I have not been through what you and your family are going through but I wanted to say that I am so sorry for what you've been through. You are such a good Mom and you've done wonderfully. I want you to know that I am keeping you and your kids in my thoughts and prayers.

You will see that there are so many amazing people here who will be there for you and help you out so much. These support groups gave me a safe place to recharge my batteries and feel safe and supported through some pretty tough days. Welcome and grab a cup of coffee and begin letting the wonderful people here, take good care of you!

Hugs, Suzee

I lost my husband in November and we didn't have children so I know your pain but I can't imagine also being a single mom! It's so hard to get through I know I have just been taking it all minute by minute. This site and the people on it has been wonderful! If you ever need to talk I'm here

thanks so much for the welcome. it is definitely day by day. some better than others. planning on starting my journal tonight. easier to journal after everyone is in the bed and i can focus on me for a few. that way i don't have to put on the brave face in front of the kids. thanks again.

Cindyboo-

I too lost my husband 15 months ago suddenly. We have 3 children, 18,15,11. I understand your grief. It is difficult knowing you have to be strong for your kids but having the roller coaster of emotions you are experiencing, I am grateful that I have had my children to focus on, otherwise there are days I don't think I would have gotten out of bed. But it is also difficult being the sole parent. My only advice is take it one day at a time. Live today, do your best today. Don't focus on tomorrow or the worries of tomorrow.

Thinking of you.

Cindyboo,

I am so sorry for your loss. I know a little about how you are feeling as my husband passed away suddenly Christmas Eve, leaving me with our two teenagers to raise alone. I started to worry if I could ever put up another Christmas tree, then decided that was something I could worry about next December, not today. My daughter asked who would walk her down the aisle to her future groom, I told her we would have to worry about that when the time comes. On June 2nd, my daughter graduates high school, and if that is not already going to be an emotional day, it is also my husbands birthday. But I have decided I can not worry about how I will feel that day, until that day arrives, as there is too much to do today. Day by Day is the ONLY way to get through this.
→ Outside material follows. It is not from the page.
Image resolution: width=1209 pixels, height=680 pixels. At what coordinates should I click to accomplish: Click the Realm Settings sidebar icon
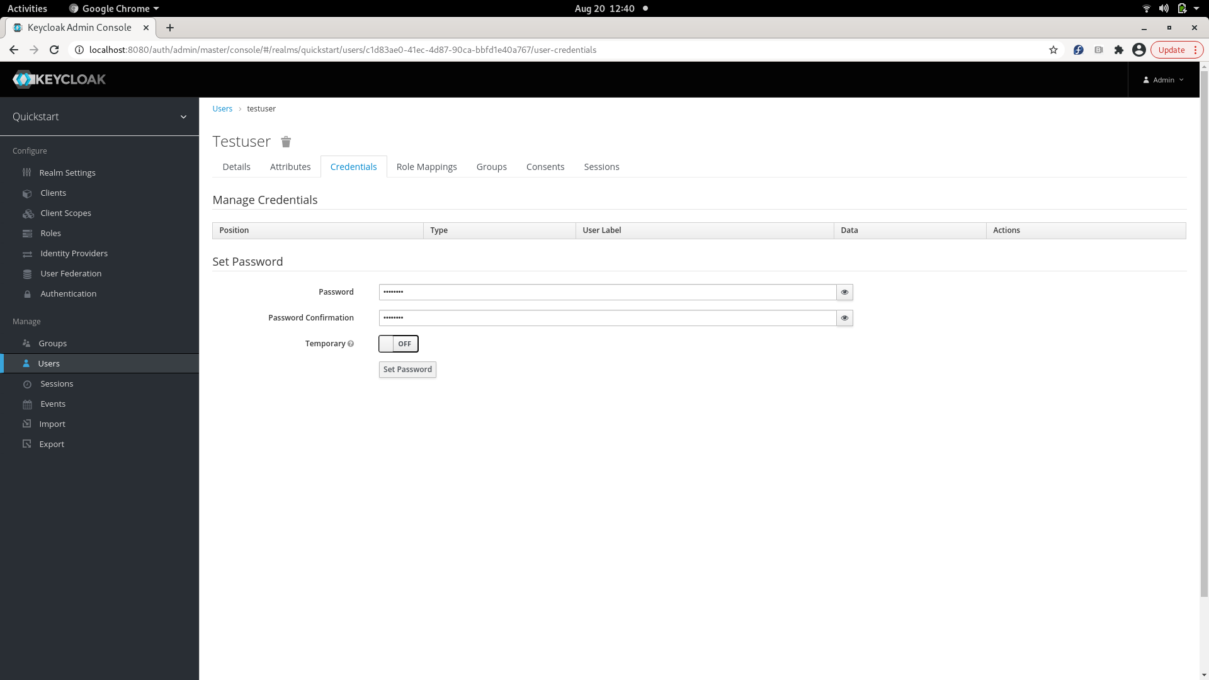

And do not beat yourself up for being stronger than you think you should be. I was feeling guilty at first because I didn't feel I was grieving enough. Then it hit me, my prayers were being answered. I had prayed for God to give me the strength to get through this for my kids' sake, and he was doing just that. He lets a little bit of that pain in to my life every day, but it comes in trickles and not in waves, and I am ever so thankful for that.

Just know that you are not alone, that you have come to the right place as so many can understand what you are feeling. God Bless you and yours.